Uma certa desestigmatização do uso das terapias também contribui para
sua popularidade: as novas gerações têm menos escrúpulos em contar suas
experiências terapêuticas, enquanto nas anteriores havia certa dissimulação,
como se o usuário temesse ser apontado como um doente mental (e como se isso
fosse algo de que se envergonhar). Ao mesmo tempo, a cultura da população sobre
psicologia cresce e o cidadão médio está mais familiarizado com seus conceitos
e métodos.

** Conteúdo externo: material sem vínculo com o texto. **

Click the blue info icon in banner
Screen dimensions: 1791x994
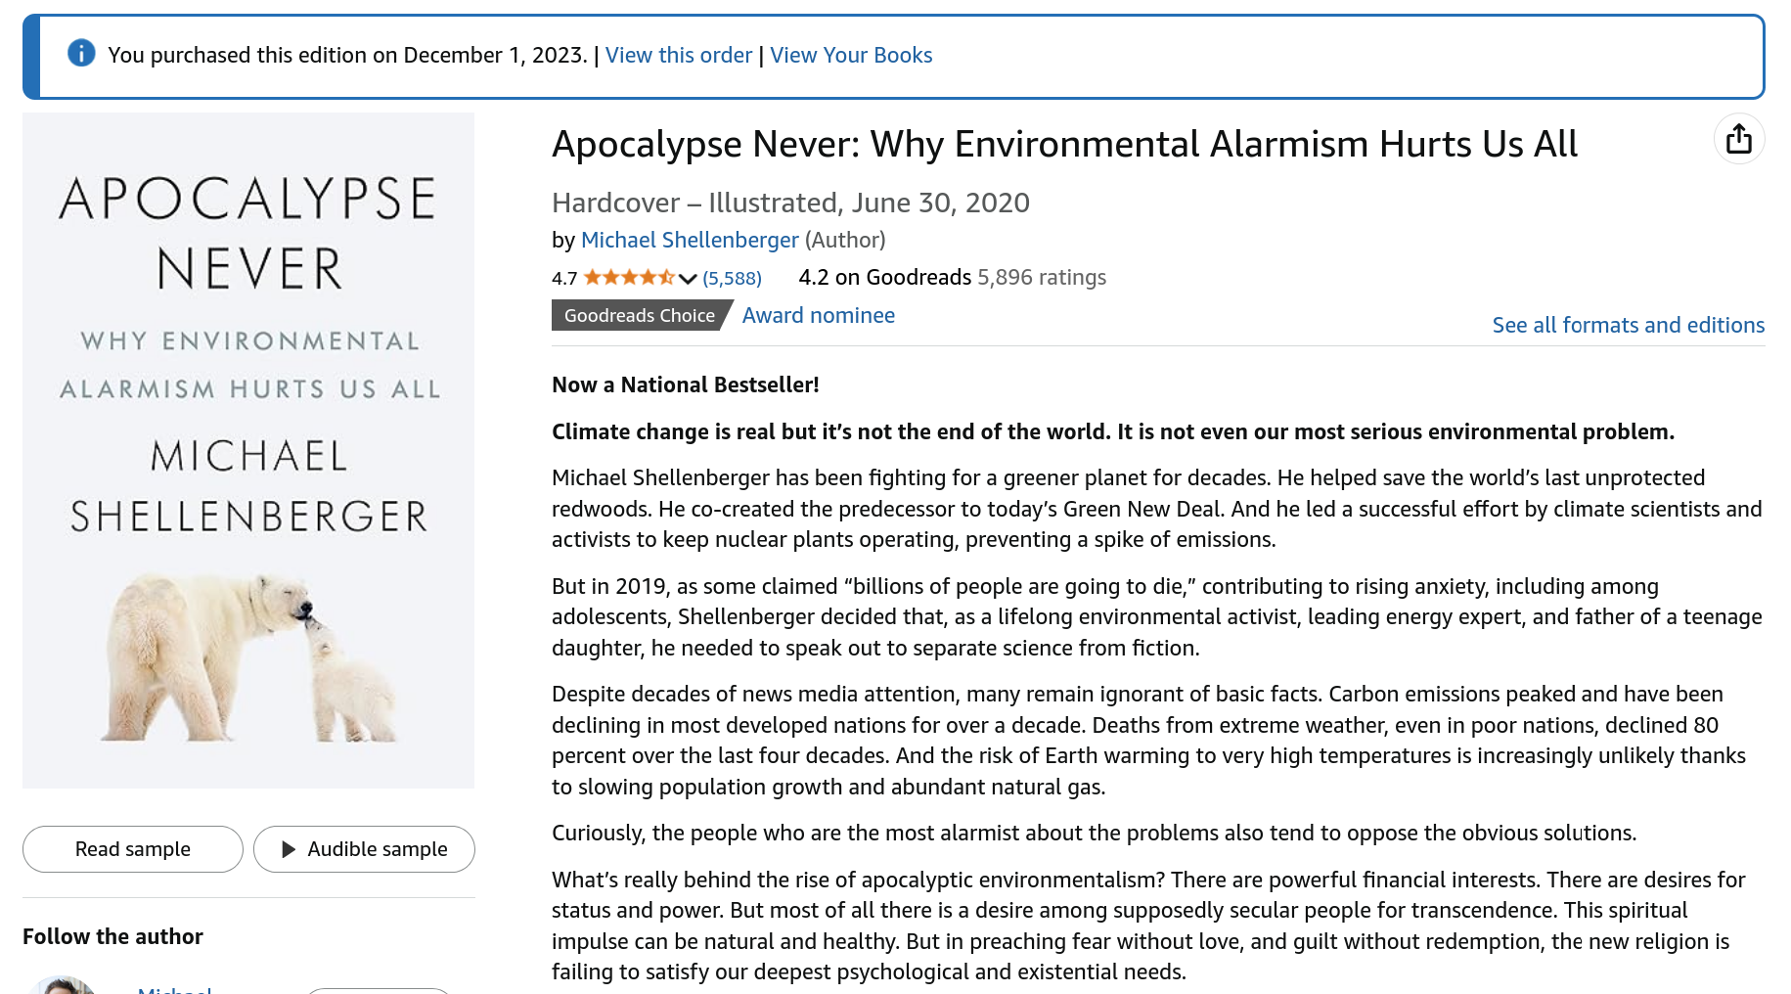click(81, 53)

Além disso, as terapias estão mais presentes na mídia, e não apenas
nos filmes de Woody Allen.
É o caldo de cultura perfeito para o surgimento do excesso de
intromissão e das pseudoterapias: "Estamos pedindo ao Governo que sejam
regulamentadas as terapias que não estão regulamentadas", diz Fernando
Chacón, decano da Ordem dos Psicólogos de Madri. “É preciso determinar quais
terapias são realmente úteis e quais não são, para que o usuário saiba: florais
de Bach ou constelações familiares não são a mesma coisa que as técnicas de
relaxamento. E também é preciso averiguar se quem as oferece tem a formação
adequada."
Nos postes de iluminação em muitas cidades são colocados anúncios de
métodos de crescimento pessoal onde se mescla a física quântica com esoterismo
e nas estações de metrô se distribuem folhetos sobre misteriosos gurus
africanos dispostos a acabar, apesar de sua ortografia ruim, com qualquer
ferida no coração. É preciso ter cuidado. Como explica o decano dos psicólogos,
não é a mesma coisa uma terapia que funciona, e é inócua, do que outra que,
diretamente, causa danos ou faz com que o paciente se afaste de tratamentos
convencionais ou de seu círculo social com os perigos que isso implica.
"Isso teria de ser considerado um crime", diz Chacón. E, como o caso
de Josep Darnés ilustra, uso não é o mesmo que abuso.